Uber’s combative chief Travis Kalanick has had to defend his company’s culture and ethics, after a senior executive at the driver-hailing service said it should consider hiring investigators to probe the “personal lives” of critical journalists.
The comments were made by Emil Michael, Uber’s senior vice-president of business, at a private dinner in New York and reported on Monday by a BuzzFeed journalist who attended the event.

Mr Kalanick called the remarks “terrible” and a “departure from our values” in a series of tweets on Tuesday, saying they did not represent the company.

The incident follows persistent criticism of Uber’s aggressive competitive tactics and use of “surge pricing” to raise fares during periods of high demand.

The latest controversy comes at a crucial time for the San Francisco-based company, as it embarks on its second round of fundraising in six months.

Uber hopes to raise more than $1bn at a valuation likely to exceed the $17bn achieved in its previous fundraising, people familiar with the deal have told the Financial Times.

Mr Michael did not deny the report in BuzzFeed, in which he was quoted as suggesting that Uber might spend “a million dollars” on opposition researchers to find information that might be used to discredit reporters who have criticised its corporate behaviour.

“The remarks attributed to me at a private dinner, borne out of frustration during an informal debate over what I feel is sensationalistic media coverage of the company I am proud to work for, do not reflect my actual views and have no relation to the company’s views or approach,” Mr Michael said in a statement provided by Uber. “They were wrong no matter the circumstance and I regret them.”

Another attendee at the dinner, who asked not to be named, broadly confirmed to the Financial Times the exchange between Mr Michael and Ben Smith, BuzzFeed’s editor-in-chief, who had earlier put a provocative question to Travis Kalanick, Uber chief executive.

Nairi Hourdajian, Uber’s communications chief, added: “We have not, do not and will not investigate journalists. Those remarks have no basis in the reality of our approach.”

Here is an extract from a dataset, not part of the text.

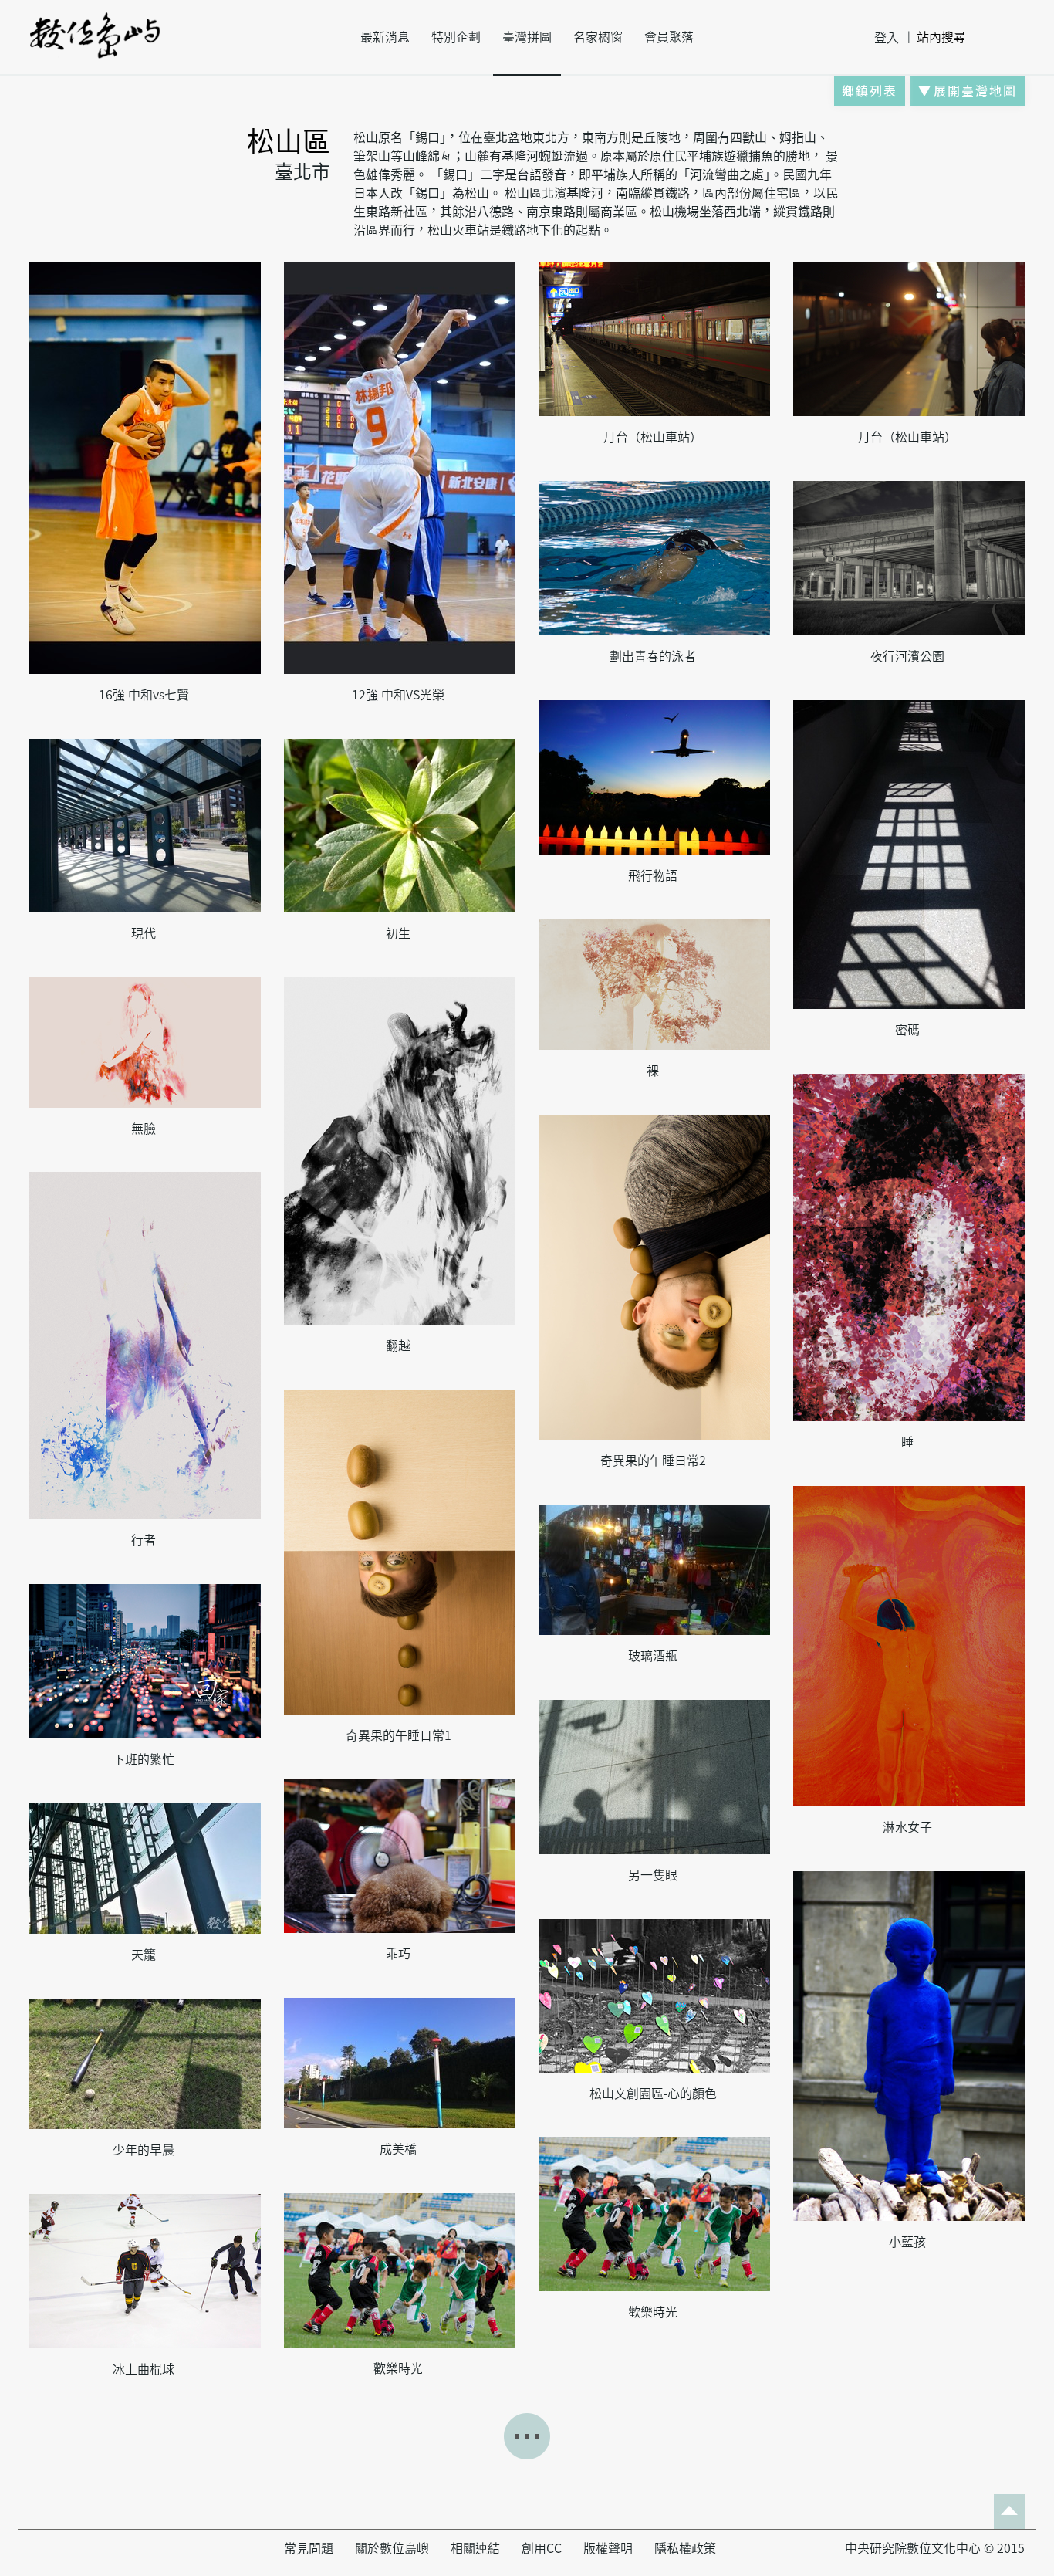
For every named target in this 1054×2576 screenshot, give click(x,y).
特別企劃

Mr Kalanick said on Twitter on Tuesday that the comments put the “burden” on Uber to show its “constituents” that the company and its employees were “principled and mean well”.

“His remarks showed a lack of leadership, a lack of humanity, and a departure from our values and ideals,” Mr Kalanick said. “We are up to the challenge to show that Uber is and will continue to be a positive member of the community.”

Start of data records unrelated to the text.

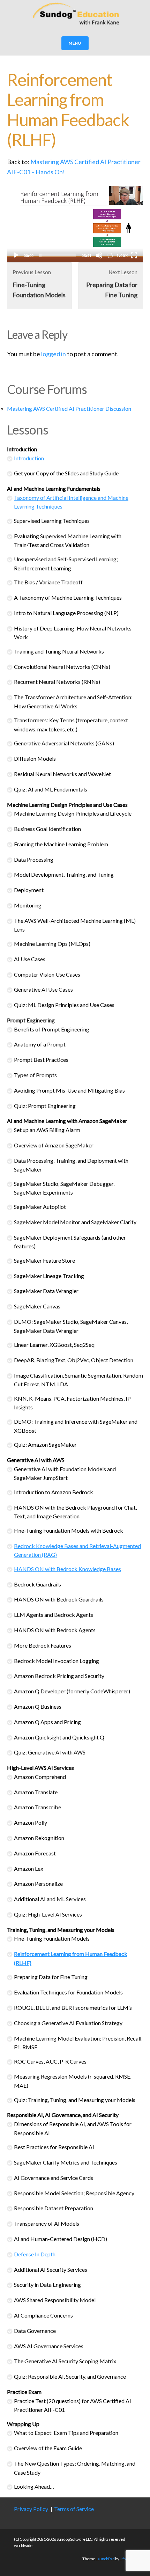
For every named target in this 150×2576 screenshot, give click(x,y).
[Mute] (99, 255)
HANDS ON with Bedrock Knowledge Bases (67, 1569)
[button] (75, 224)
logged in (53, 354)
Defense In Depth (34, 2254)
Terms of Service (74, 2508)
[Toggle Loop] (110, 255)
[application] (75, 224)
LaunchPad (105, 2558)
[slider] (57, 255)
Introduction (29, 458)
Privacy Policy (31, 2508)
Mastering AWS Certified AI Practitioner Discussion (69, 408)
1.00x (122, 256)
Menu (75, 43)
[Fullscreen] (133, 255)
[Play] (16, 255)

However, Mr Kalanick indicated that Mr Michael would not lose his job over the incident. “I believe that folks who make mistakes can learn from them – myself included,” he said. “And that also goes for Emil.”

Uber has also denied allegations that the company has monitored the journeys made by reporters and other individuals using its service. Such a move would be against its privacy policy, Uber said, and likely be in breach of data protection laws.

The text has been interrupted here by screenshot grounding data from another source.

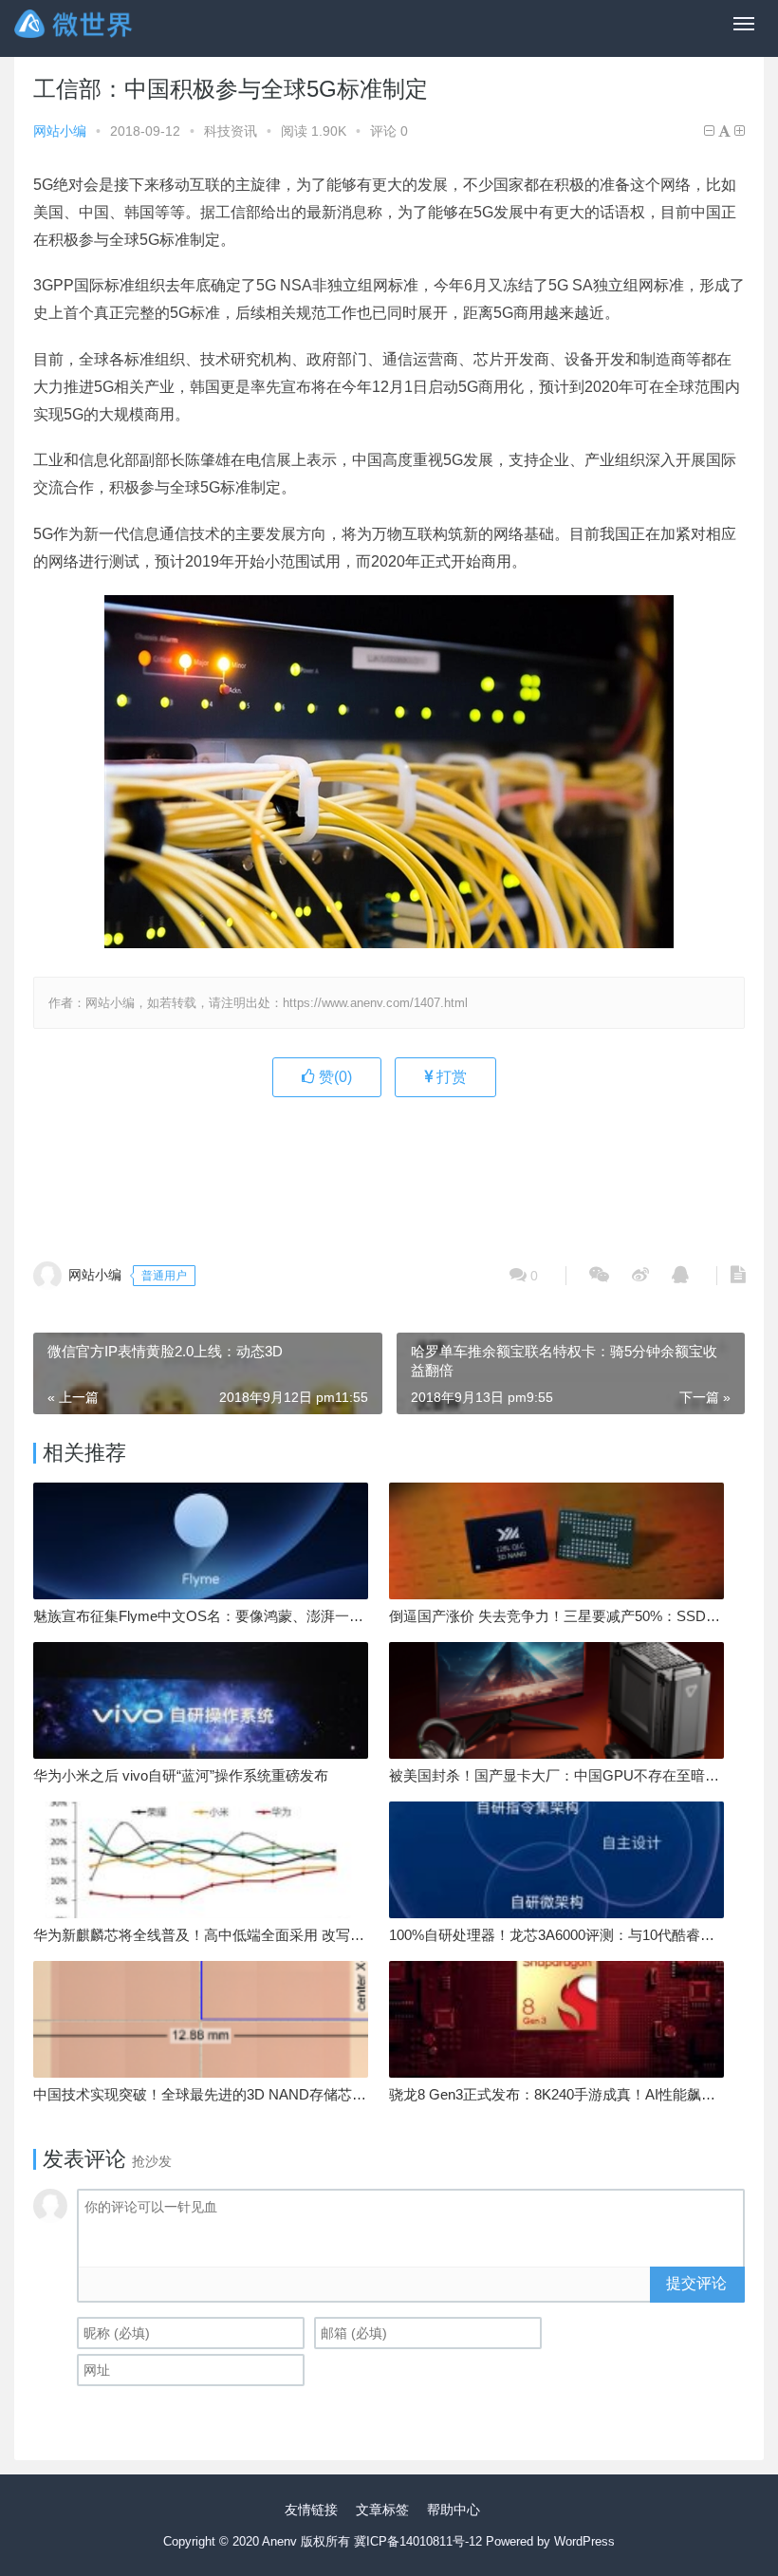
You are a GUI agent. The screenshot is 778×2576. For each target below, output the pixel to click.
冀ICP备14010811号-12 (418, 2541)
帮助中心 (453, 2509)
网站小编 (59, 131)
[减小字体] (709, 131)
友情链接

Mr Michael’s suggestion of smearing reporters was largely directed at Sarah Lacy, founder and editor-in-chief of tech news site Pando, according to BuzzFeed. Ms Lacy, who has been a prominent critic of Uber and its executives, called his remarks “horrifying”.

Uber is no stranger to controversy, thanks to its regular tussles with regulators and taxi unions, and recent criticism of its tactics for poaching drivers from its main US rival Lyft.

This summer, Mr Kalanick hired David Plouffe, former presidential campaign manager for President Barack Obama, to help him fight what he has styled as a political battle against the taxi industry.

In a recent interview with Vanity Fair magazine, Mr Kalanick admitted to trying to disrupt Lyft’s fundraising efforts earlier this year by warning prospective investors that it planned to raise millions more soon after.

Fred Wilson, tech investor at Union Square Ventures and backer of rival taxi apps Hailo and Sidecar, said the tactic was “unethical and unsavoury”.

Lyft succeeded in raising $250m in April, while Uber went on to raise $1.2bn in June and is now seeking further funds.
But in recent interviews with the FT, Mr Kalanick has said that he feels Uber’s reputation as an aggressive operator is undeserved.